Favorite CLI Tools
Inspired by Ibraheem Ahmed’s modern Unix commands, here’s a list of my favorite CLI tools. There’s a lot of cross-over with Ibraheem’s list.
Bat
While navigating the file system I often want to look at the contents of a file but don’t need to open it in an editor. The traditional tool cat
achieves this by printing the contents to the console. bat
improves the experience with line numbers, spacing, syntax highlighting and even git symbols.

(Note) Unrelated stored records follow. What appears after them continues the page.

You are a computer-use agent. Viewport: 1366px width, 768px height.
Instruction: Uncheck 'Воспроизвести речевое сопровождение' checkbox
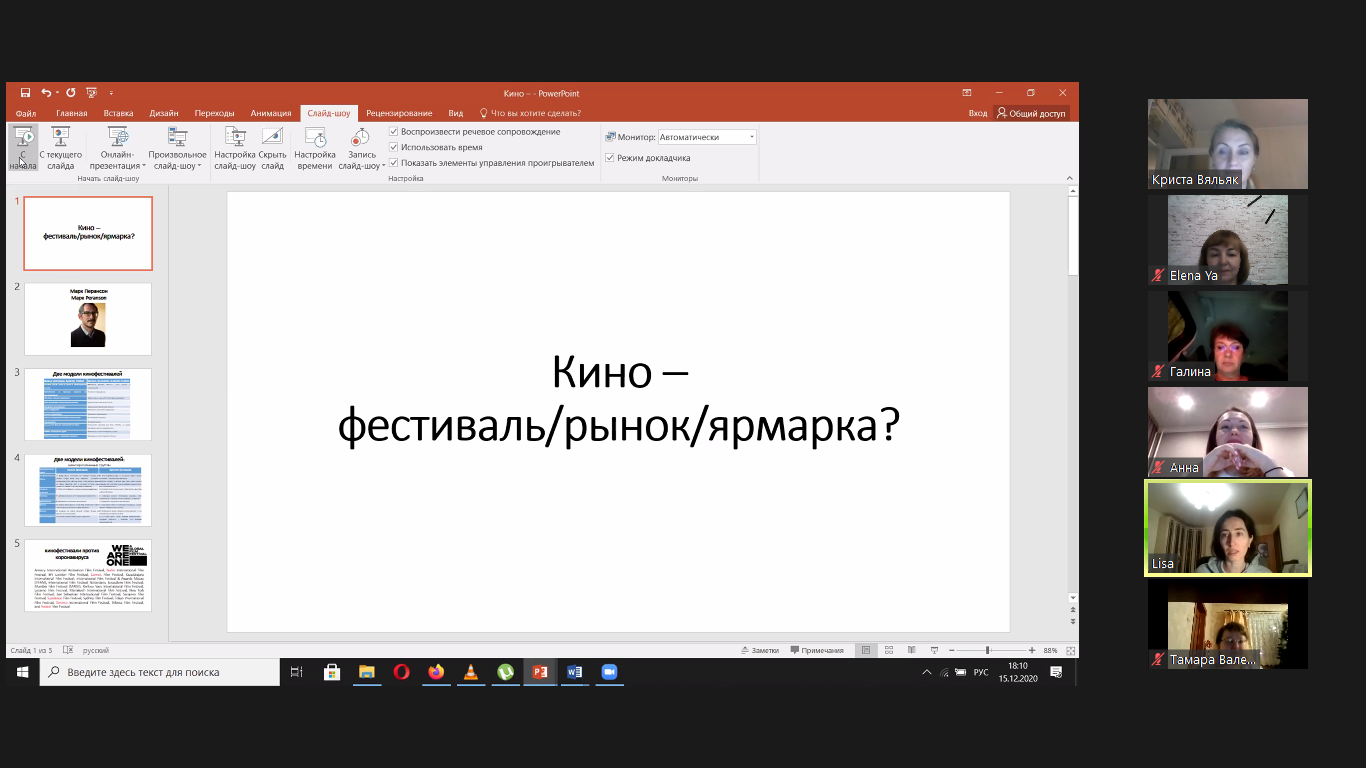(394, 132)
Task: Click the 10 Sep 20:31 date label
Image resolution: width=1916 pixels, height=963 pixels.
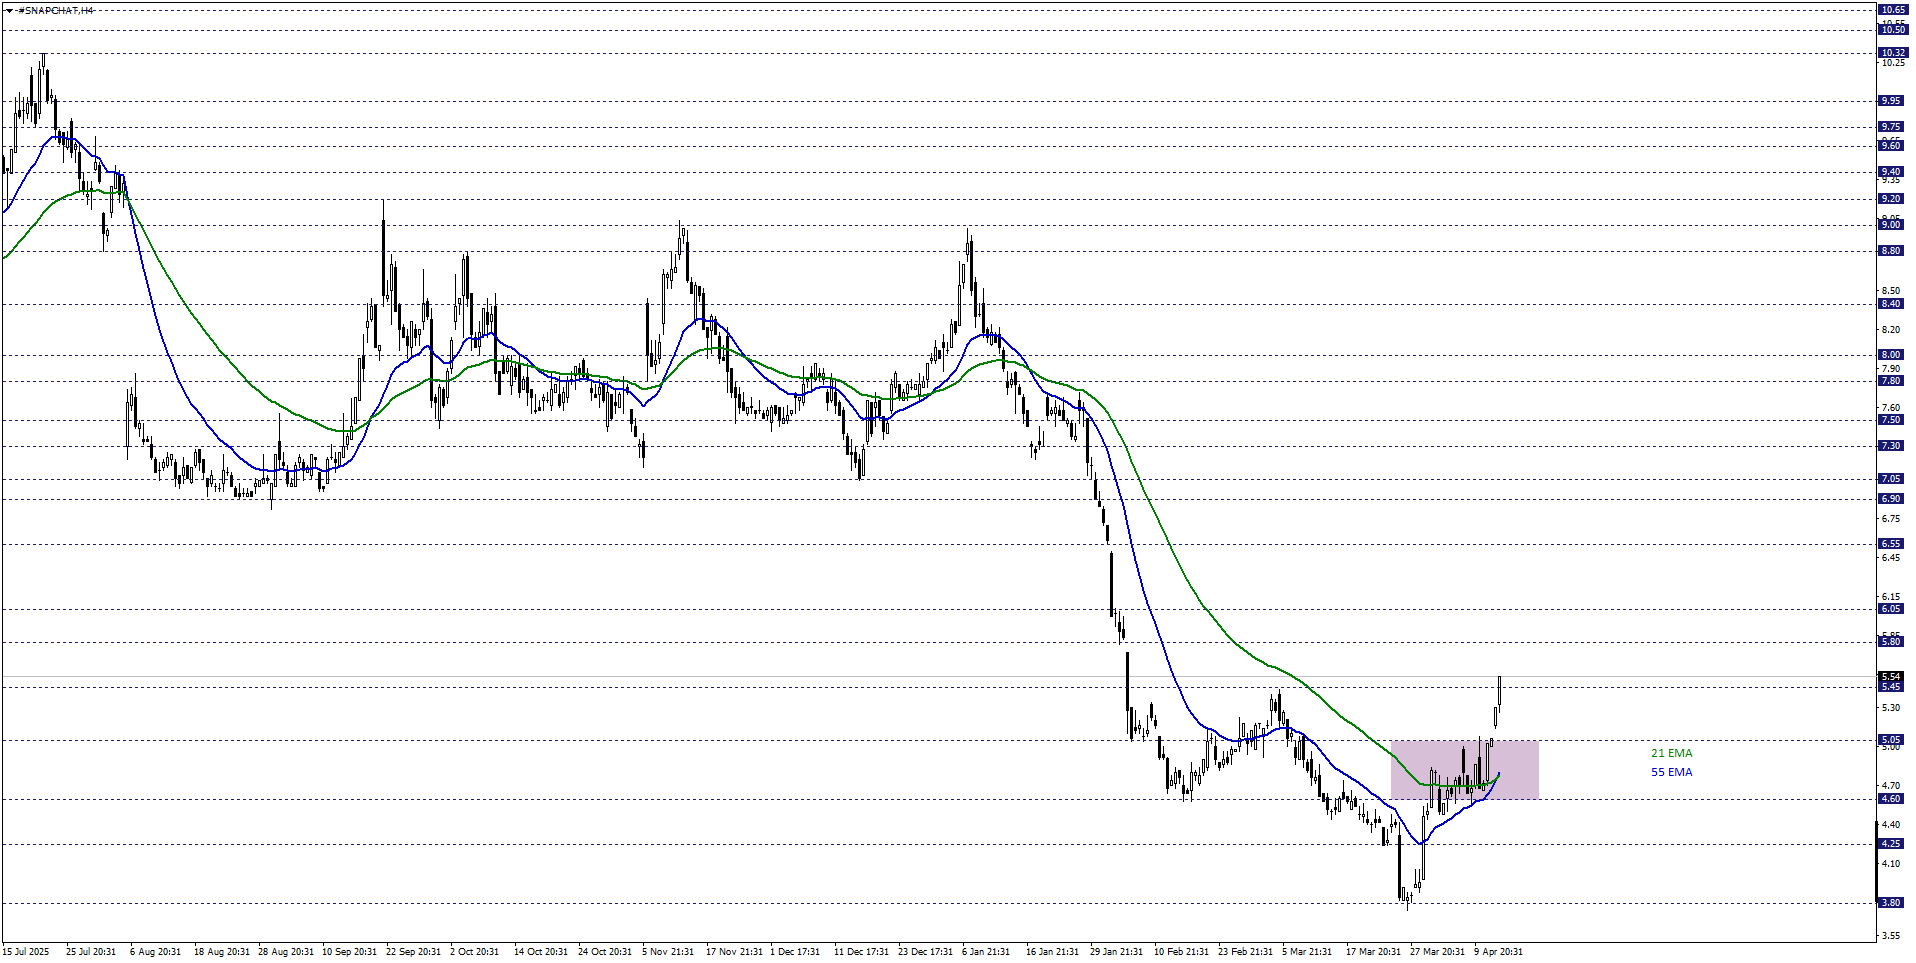Action: pos(349,952)
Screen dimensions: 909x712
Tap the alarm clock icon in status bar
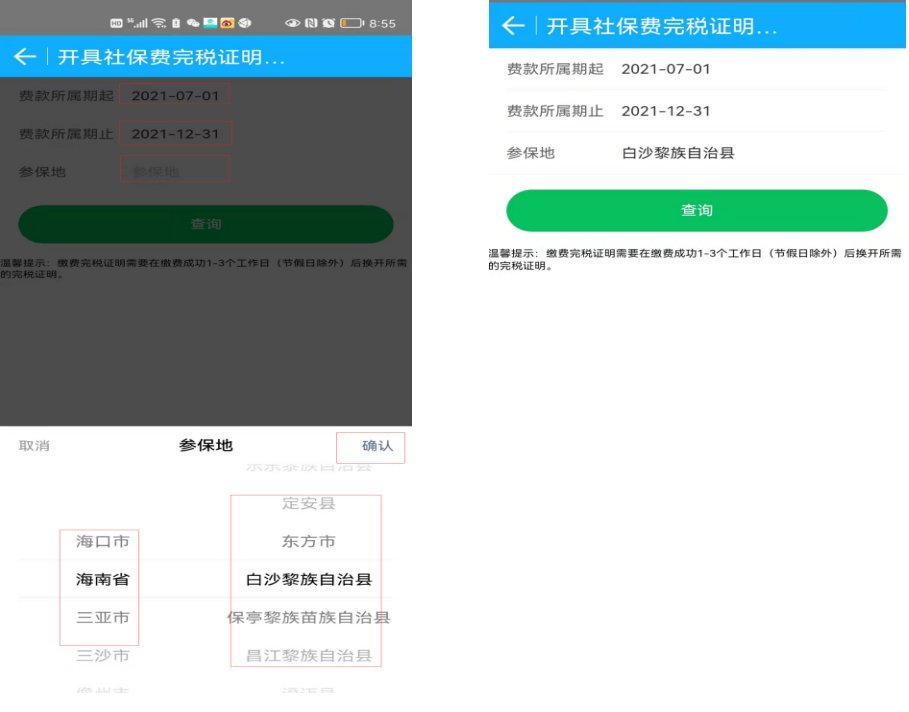[328, 22]
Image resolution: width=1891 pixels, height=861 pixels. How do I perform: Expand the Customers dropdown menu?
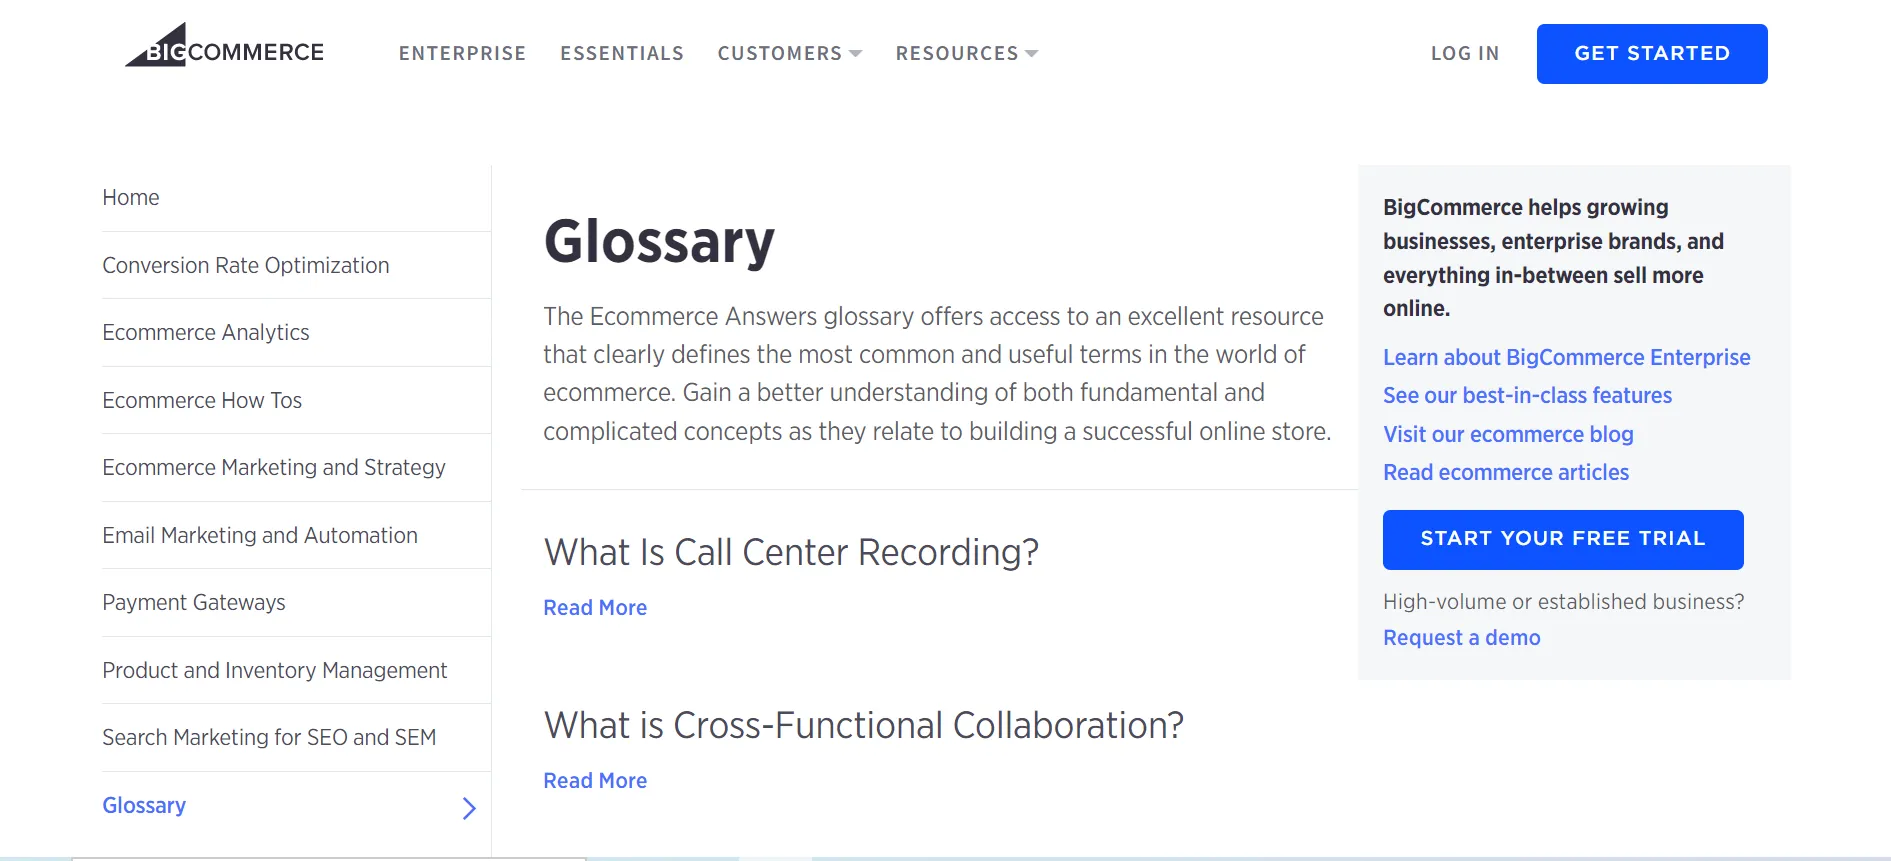pyautogui.click(x=789, y=53)
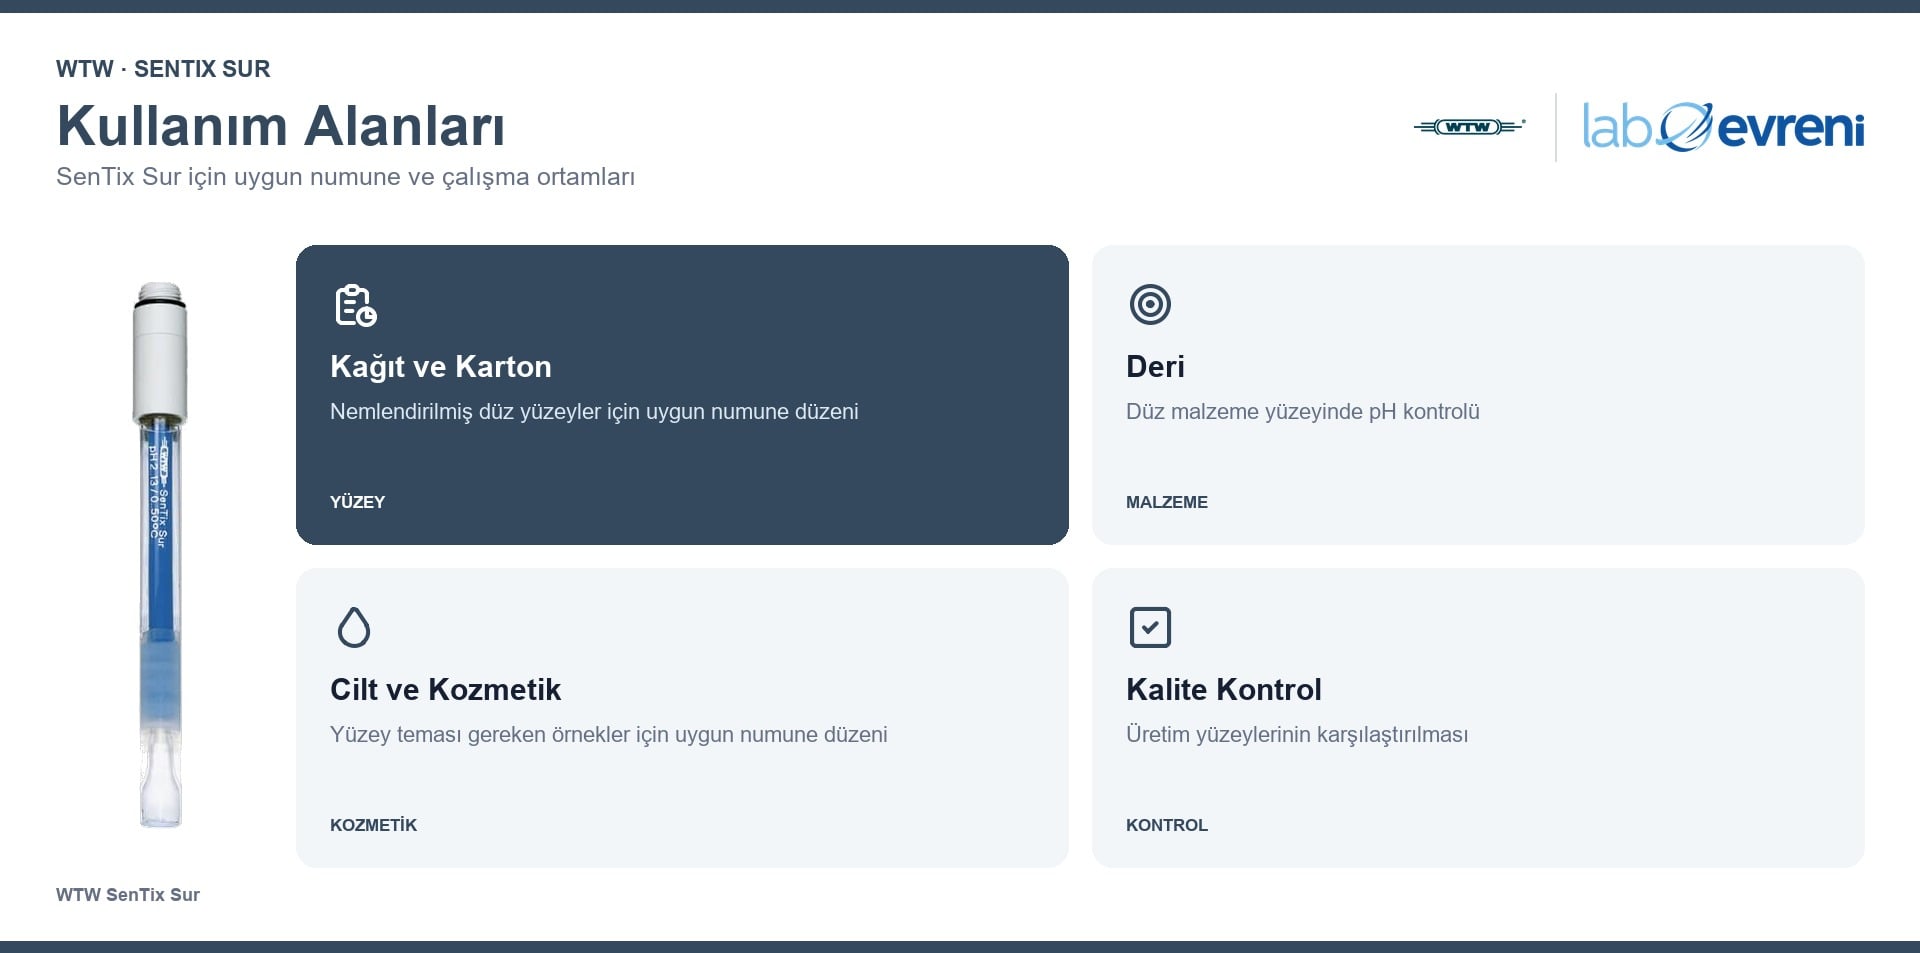Click the WTW · SENTIX SUR breadcrumb text
Image resolution: width=1920 pixels, height=953 pixels.
(x=163, y=69)
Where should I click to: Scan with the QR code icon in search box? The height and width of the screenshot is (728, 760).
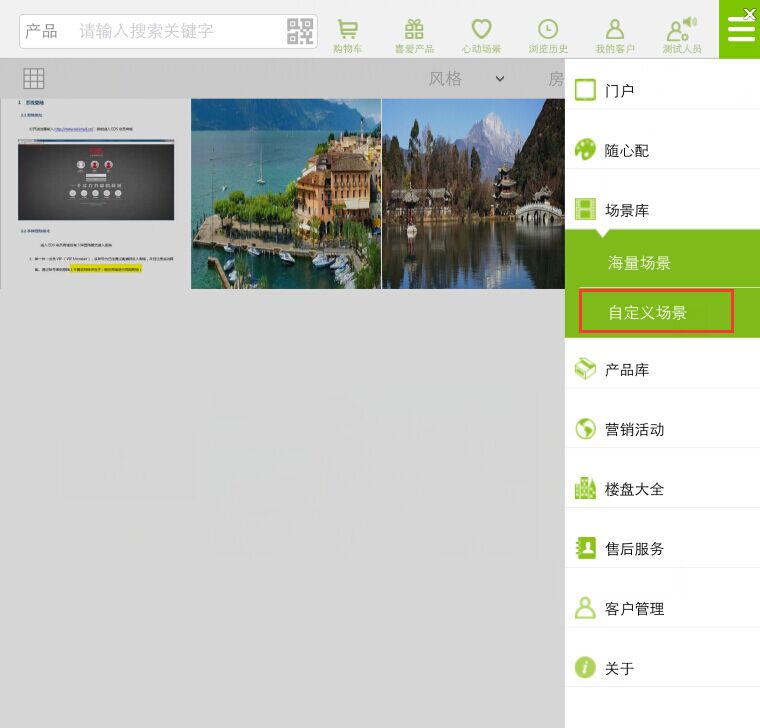point(300,31)
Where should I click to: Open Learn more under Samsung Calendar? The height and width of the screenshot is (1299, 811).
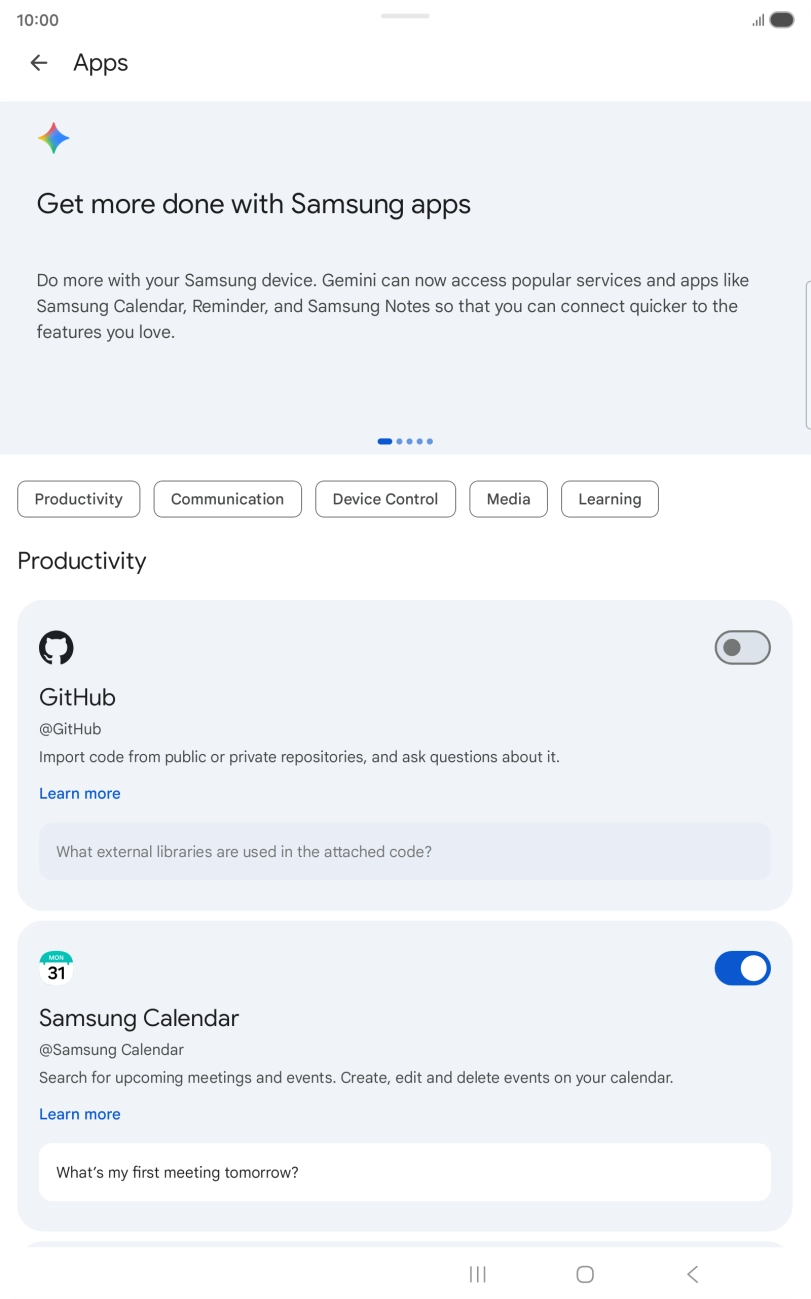point(80,1114)
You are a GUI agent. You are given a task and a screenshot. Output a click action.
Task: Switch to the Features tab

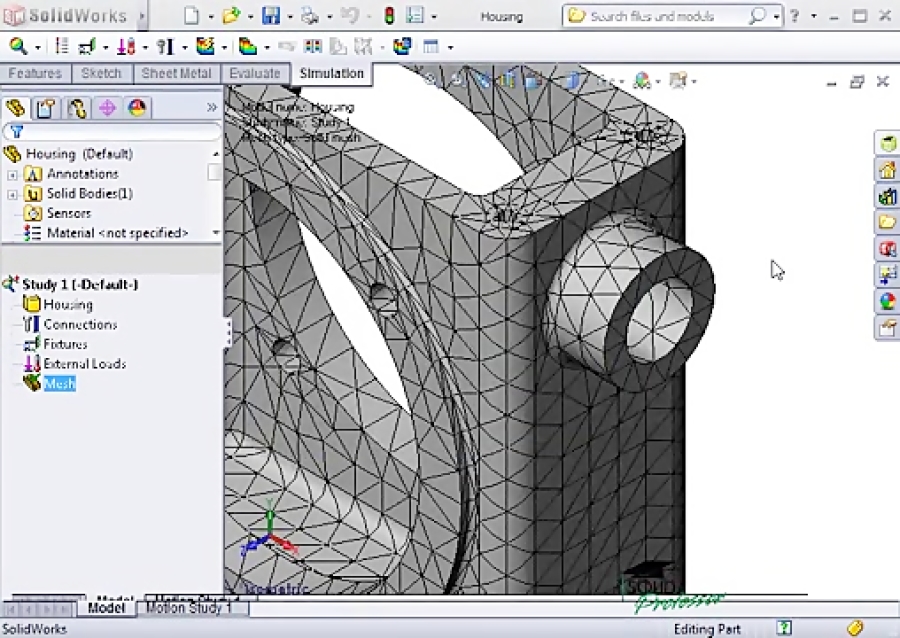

The other common use of cat
is to pipe the output of multiple files into other commands, like performing a text search across multiple log files. Perhaps this was the original, since ‘cat’ is probably short for ‘concatenate’. bat
recognizes when it’s used in a pipe and responds the same way (though to be honest, I end up using cat
for this scenario out of habit).
Exa
The first command you’ll learn in a terminal is ls
(or perhaps cd
). The default output gives the name of files and directories at your current location. Think of ls
as short for ‘list’.
I don’t find the default output helpful, so I always alias ls
with the -l
flag. The original output is useful for passing file names into a pipe, but I use this command to review the contents of my location. The l
flag gives me timestamps, permissions, and more. exa
does the same thing (once you alias it to exa -l
), only with colors!
Ripgrep
Nearly every day I ask the question, “does a certain text exist in this or these files?” The magic of grep
allows me to find out without having to open and scan every file. It can use full regular expressions to find complex text in relation to other text, can look recursively through directories, and ignore certain types of files. If you’ve used it for a little while and for more than a simple word search, it gets clunky. ripgrep
brings sensible defaults, highlighted output, and automatic ignore for the .git folder.
Git
Version control is one of those ideas which, once you begin using it, you want for everything. I’ve typed the common git commands so often that, if you watched my hands closely while I slept–which would be weird, please don’t–my fingers would be moving to the pattern of git status
. This is how I keep a history of anything with text: this post, the theme that displays it, the server code that publishes it. Everything.
Justfile
This blurs the line a little since Justfile is a command line runner. But when I first realized that I could stop hacking Makefile to work with my Python and C# projects, I was so happy. Like many others on this list which bring modern defaults to long-standing tools, Justfile adds all the right options without being unwieldy.
jq
This tool has simplified my work with JSON numerous times. It’s such a great compliment to tools like curl
, allowing me to parse a JSON response body into colorful, indented beauty. It’s saved me multiple times from entering invalid JSON by trying to parse the string first. And it’s helped me debug really huge JSON results by smartly navigating the JSON tree.